Assignment: Reproduce verbatim the line containing "You are a computer-use" and every line that follows it through the end of the entries below, omitting all pictures.

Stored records
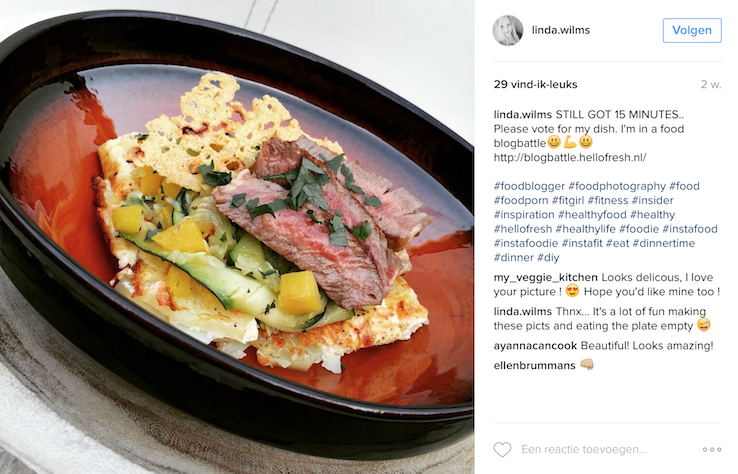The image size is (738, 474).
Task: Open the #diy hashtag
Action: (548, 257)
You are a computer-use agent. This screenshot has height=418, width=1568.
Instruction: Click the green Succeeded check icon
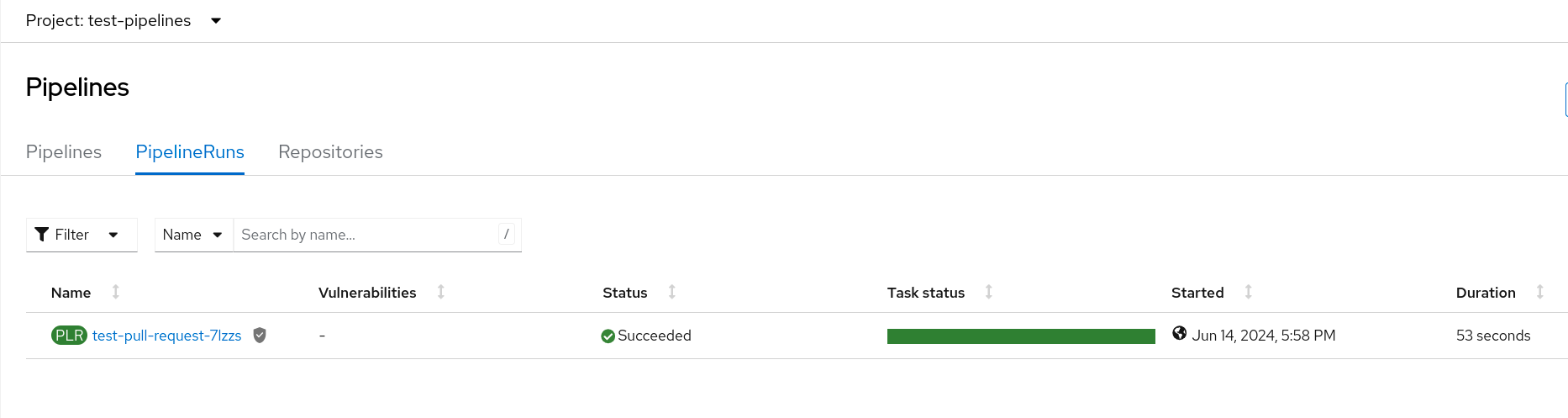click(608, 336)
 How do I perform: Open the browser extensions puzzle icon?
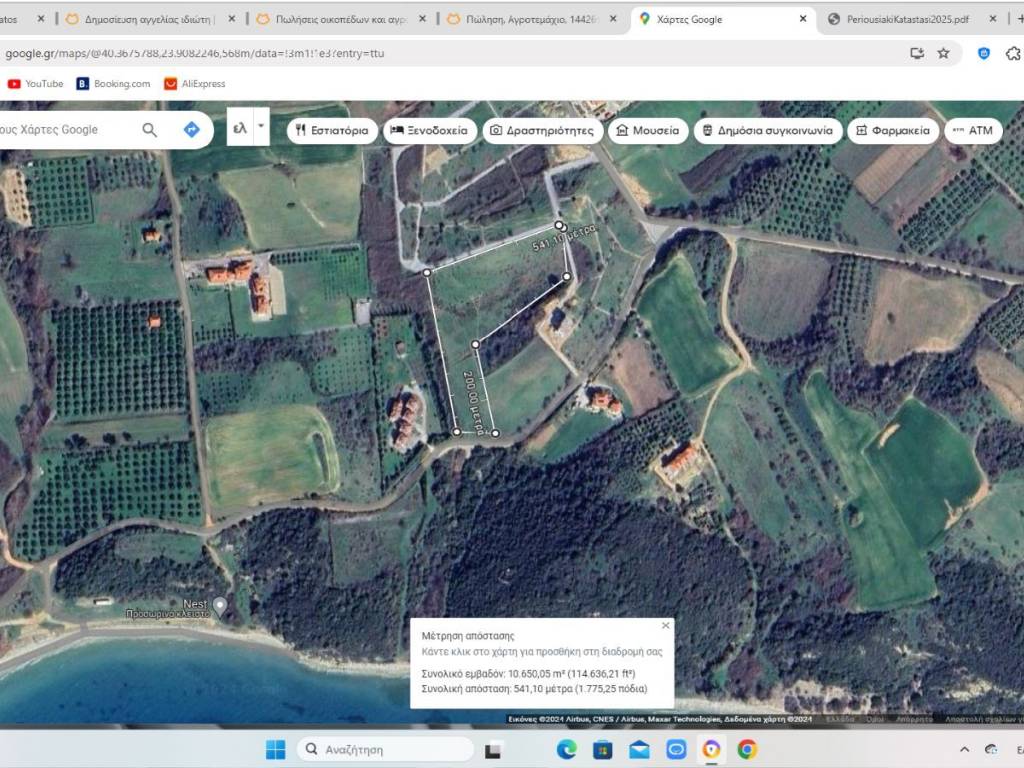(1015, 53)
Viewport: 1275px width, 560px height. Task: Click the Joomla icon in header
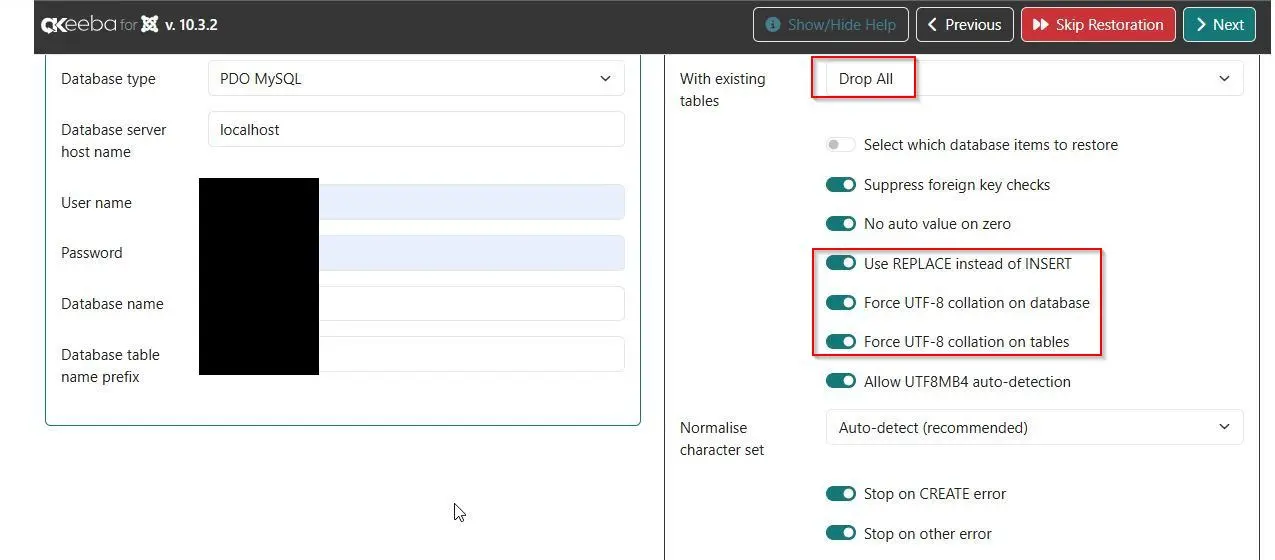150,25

Solution to this exercise:
You are a computer-use agent. This screenshot has height=418, width=1568.
Instruction: Click the green Succeeded check icon
click(608, 336)
 How do I perform: Open the browser extensions puzzle icon?
(1015, 53)
Viewport: 1275px width, 560px height. Task: Click the Joomla icon in header
150,25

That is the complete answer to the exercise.